- TASK TO COMPLETE
Please go through the records below and return every line holding the word "size".

Dataset excerpts
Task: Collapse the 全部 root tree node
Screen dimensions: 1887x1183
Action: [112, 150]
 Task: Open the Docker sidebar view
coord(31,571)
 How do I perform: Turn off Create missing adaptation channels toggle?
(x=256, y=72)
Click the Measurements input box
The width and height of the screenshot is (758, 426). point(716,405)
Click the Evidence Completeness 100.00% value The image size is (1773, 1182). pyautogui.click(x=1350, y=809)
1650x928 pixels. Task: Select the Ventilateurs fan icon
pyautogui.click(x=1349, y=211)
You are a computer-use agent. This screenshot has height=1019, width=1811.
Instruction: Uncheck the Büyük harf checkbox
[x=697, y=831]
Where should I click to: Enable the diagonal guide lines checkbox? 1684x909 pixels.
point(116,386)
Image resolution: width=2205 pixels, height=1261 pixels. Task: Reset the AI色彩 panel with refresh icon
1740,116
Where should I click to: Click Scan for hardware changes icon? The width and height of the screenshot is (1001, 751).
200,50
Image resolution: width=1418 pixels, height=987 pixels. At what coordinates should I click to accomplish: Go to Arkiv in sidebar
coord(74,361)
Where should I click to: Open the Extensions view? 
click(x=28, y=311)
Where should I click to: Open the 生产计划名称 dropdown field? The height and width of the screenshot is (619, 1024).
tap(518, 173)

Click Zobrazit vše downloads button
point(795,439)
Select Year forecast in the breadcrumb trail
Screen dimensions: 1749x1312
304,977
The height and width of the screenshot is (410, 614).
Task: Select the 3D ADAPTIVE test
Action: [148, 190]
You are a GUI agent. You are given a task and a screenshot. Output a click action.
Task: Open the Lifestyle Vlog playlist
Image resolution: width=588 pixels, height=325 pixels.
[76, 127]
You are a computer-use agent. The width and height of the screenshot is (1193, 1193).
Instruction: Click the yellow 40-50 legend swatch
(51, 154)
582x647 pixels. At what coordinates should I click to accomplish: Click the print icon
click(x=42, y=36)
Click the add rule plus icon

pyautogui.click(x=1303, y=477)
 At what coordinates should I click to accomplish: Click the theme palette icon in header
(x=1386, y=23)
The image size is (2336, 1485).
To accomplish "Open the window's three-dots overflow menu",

- SOLUTION TO THIS EXERCISE
Click the Evidence Completeness 100.00% value The image size is (1773, 1182). pyautogui.click(x=1350, y=809)
The image size is (2336, 1485).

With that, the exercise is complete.